Monday, 28 September 2020

Rule of Thumb for Injection Moulding - " What happens in the cavity..."

 

"What happens in the cavity, stays in the part" - RJG Inc

"What happens in the cavity stays in the part" - this rule of thumb, coined by training engineers of company RJG Inc [1,2], I heard often from my colleagues during my time I worked in the Application Technology department of a global active material supplier. 

However, why it is such a useful advice and rule of thumb for part quality?

In general there are four polymer processing variables which impact the quality of moulded parts: temperature, viscosity, packing and holding pressure, and cooling [1]. 

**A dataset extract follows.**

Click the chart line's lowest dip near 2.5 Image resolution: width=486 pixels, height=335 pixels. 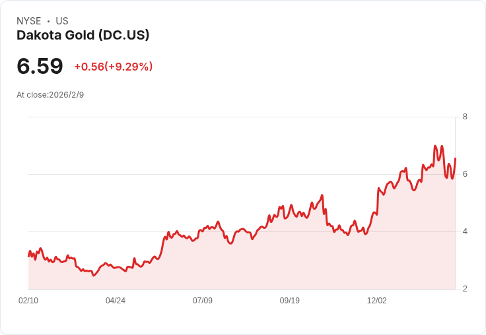click(94, 275)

Additionally, monitoring the cavity pressure helps to detect defective parts in an early stage. Cavity pressure monitoring pays off especially with parts which tend to create problems during moulding as well as high volume parts. When the pressure sensor locations are at the end of the cavity, then detection of short shots is possible. Furthermore, gate sealing detection is achieved in a similar way by adding a sensor at the gate end. In-mould sensor installation is around 20% of all injection moulds and is increasing rapidly due to automation of production using cyber-physical production systems in the past years. 

I hope you find this rule of thumb tip for injection moulding useful. 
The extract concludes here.